Espace de libertés – Mars 2017

La démocratie est-elle un songe?


Édito

La période qui jusqu’à nouvel ordre – ou nouvel « ordre nouveau » – s’étend de 1945 à ce jour n’aura-t-elle été qu’une parenthèse aussi heureuse qu’inexplicable? Jamais en effet n’avions-nous connu en Europe occidentale, une telle plage de paix et de prospérité. Jamais autant de pays européens n’avaient-ils cohabité aussi paisiblement, coopéré sans arrière-pensées territoriales ni désir d’asservir ses voisins. Jamais n’avions-nous vu ces mêmes États tenter de construire une « nation européenne » sans frontières et sans volonté de domination de l’un sur les autres. Une expérience de paix, de démocratie et de liberté.

Aujourd’hui, nombre de concitoyens regardent ce qui fut rêvé et réalisé comme une amère chimère et n’éprouvent plus que ressentiment. Ils s’apprêtent à voter en masse pour un retour en arrière, pour une Europe des nations, la fermeture des frontières et le repli sur soi. Pour une Europe du Brexit, du Nexit1, du Franxit2. Une Europe du « non » à la liberté, du « non » à l’égalité, du « non » à la solidarité.

Pourtant nous la connaissons bien cette Europe des nations-qui-se-tapent-dessus-à-la-première-occasion. Elle a montré ce dont elle était capable: guerres de Cent Ans, de Religion, d’Italie, de Trente Ans, de Sept Ans, de succession de tel ou tel, napoléoniennes, franco-prussienne, d’Autriche, de Crimée, des Balkans, coloniales, mondiales (épisodes un et deux). Il y en eut tellement…

« Le nationalisme, c’est la guerre. » Tel fut le sujet du dernier discours de François Mitterrand. Un discours prononcé, le 8 mai 1995, à Berlin. Mitterrand savait de quoi, pour quoi et où il parlait.

L’extrême droite – qui n’a jamais été aussi puissante depuis les années 1930 – et le populisme qui, à droite comme à gauche, nous promettent de nous raser gratis demain ne disent pas le principal.
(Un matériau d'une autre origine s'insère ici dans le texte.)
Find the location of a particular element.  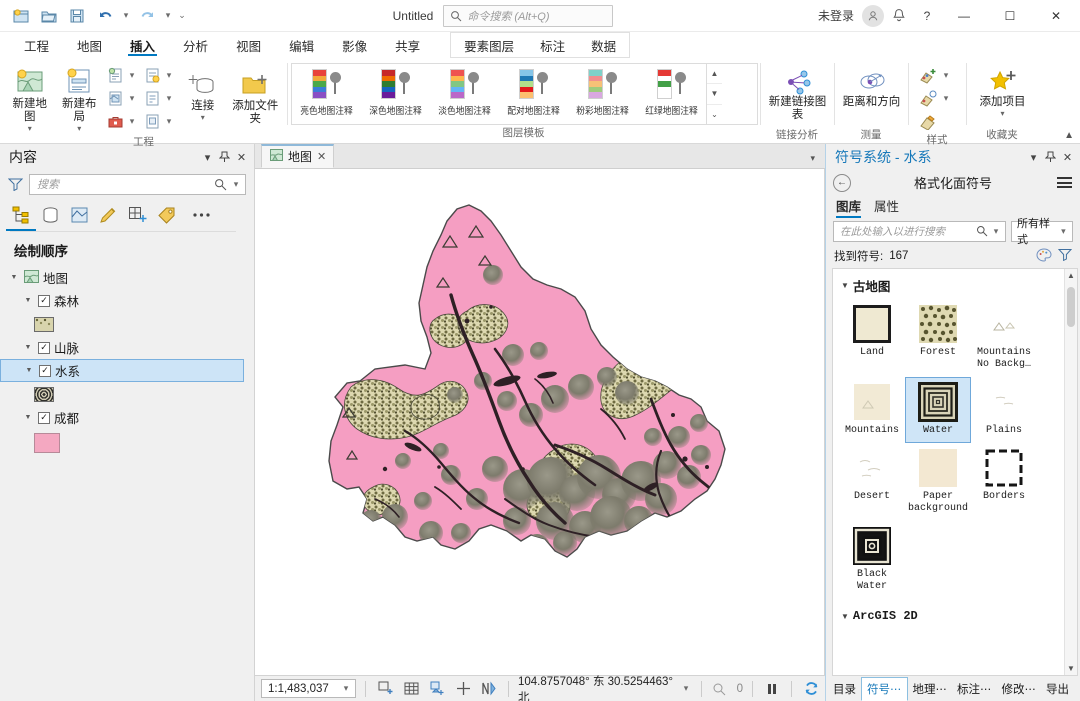

toc-symbol-water is located at coordinates (127, 394).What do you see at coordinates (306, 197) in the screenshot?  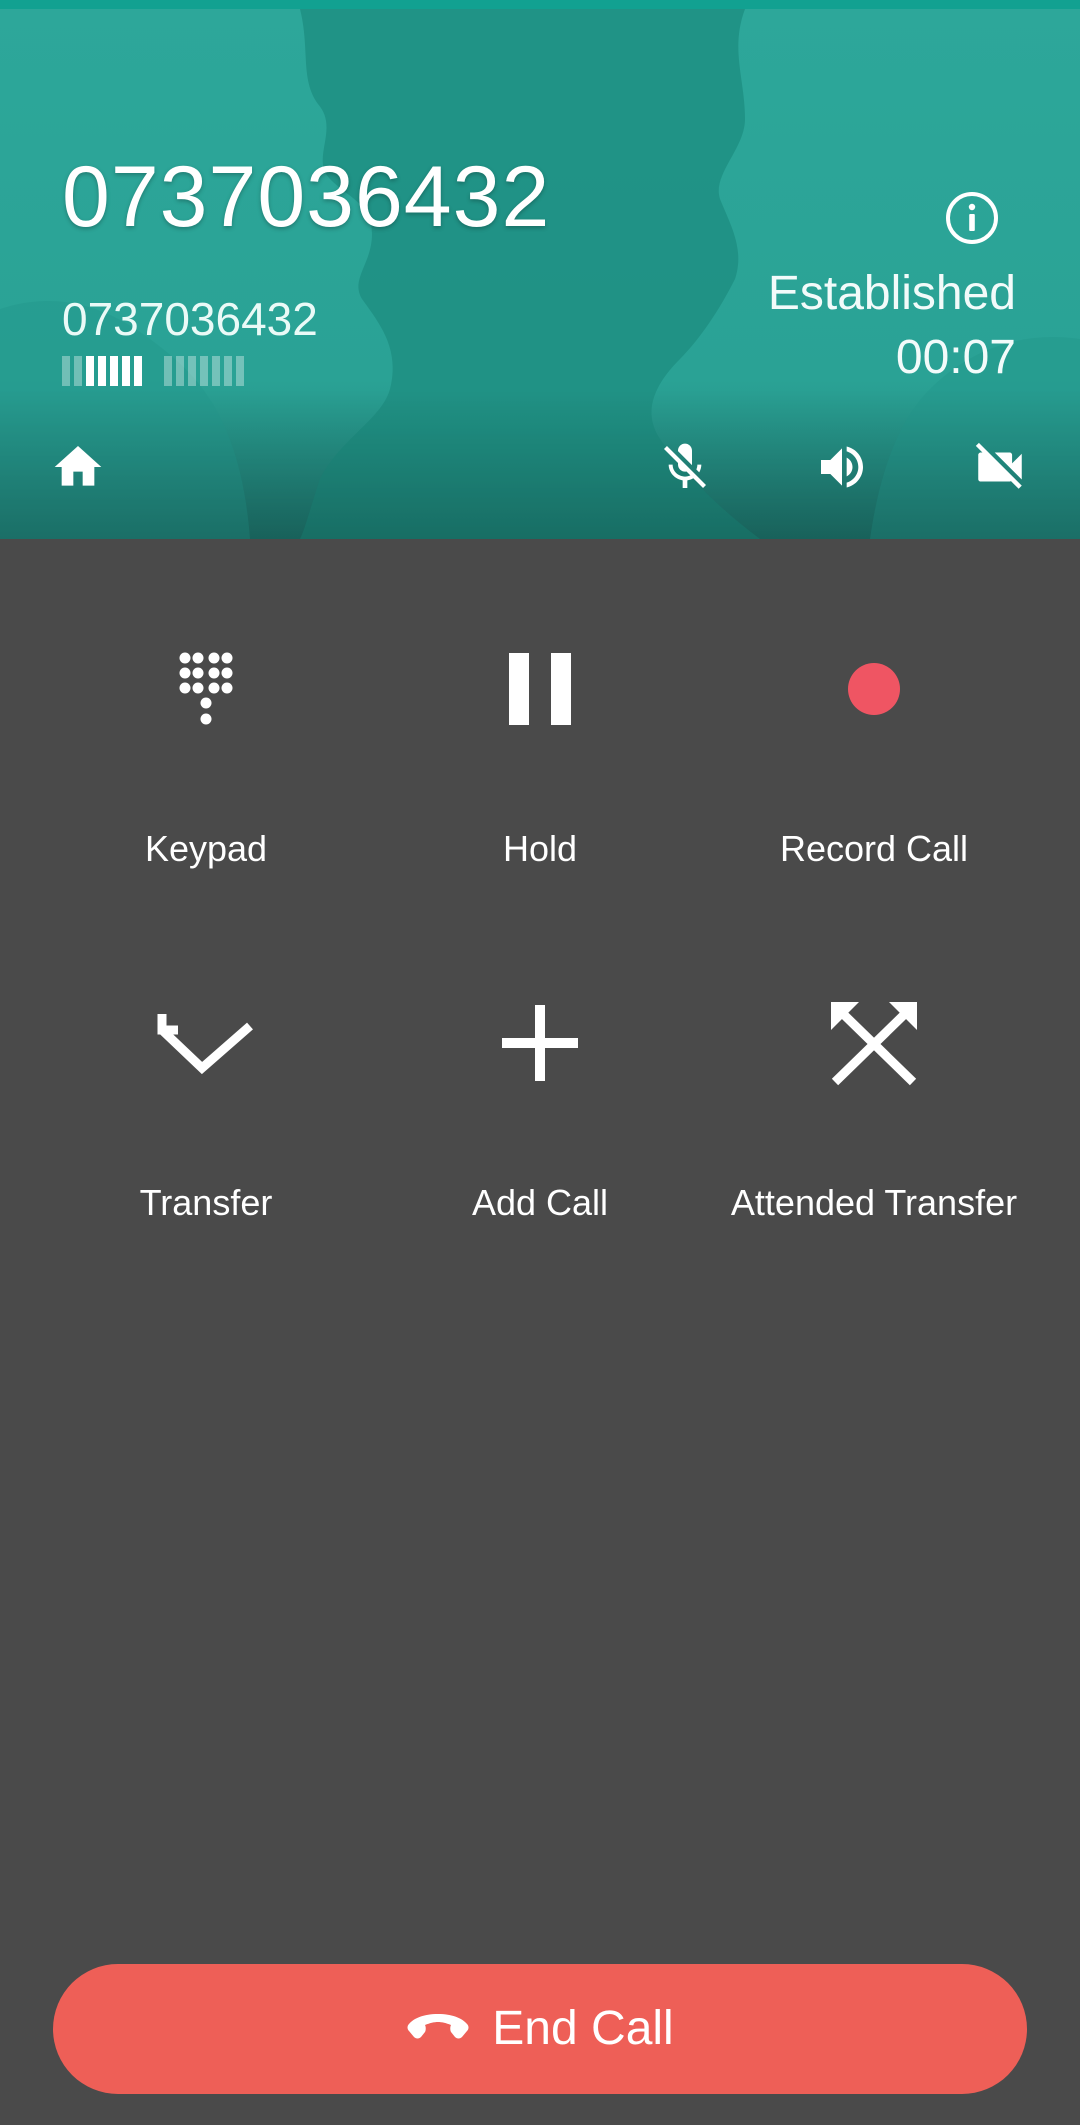 I see `caller-display-name: 0737036432` at bounding box center [306, 197]. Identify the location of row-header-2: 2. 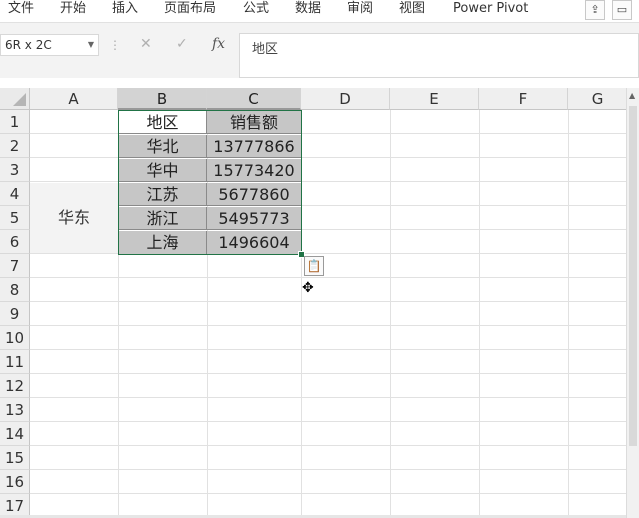
(15, 146).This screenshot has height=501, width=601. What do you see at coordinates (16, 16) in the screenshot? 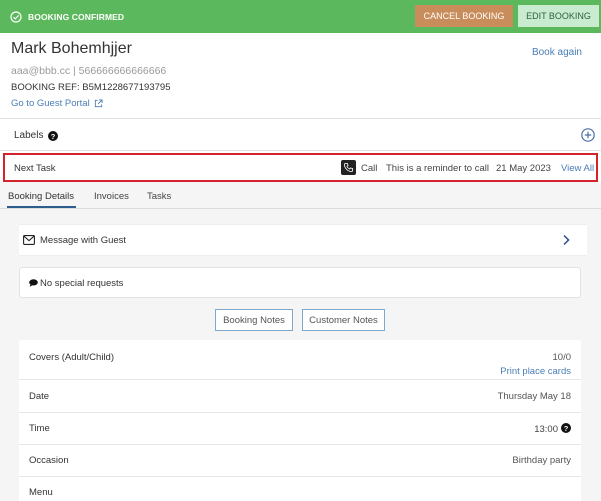
I see `check-circle-icon` at bounding box center [16, 16].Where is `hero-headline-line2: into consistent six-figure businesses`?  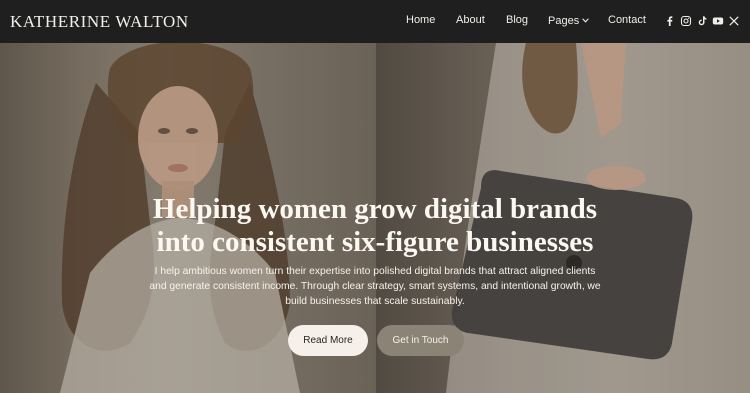 hero-headline-line2: into consistent six-figure businesses is located at coordinates (375, 242).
S’ils gagnent, si l’Europe s’écroule, ce sera la guerre.

Puissions-nous n’avoir pas totalement oublié ce que cela signifie.

 


(1) Néologisme désignant une hypothétique sortie des Pays-Bas de l’Union européenne dans le cas où le PVV de Geert Wilders gagnerait les élections de mars 2017.

(2) Idem pour la France en cas de victoire de Mme Le Pen aux présidentielles d’avril-mai 2017.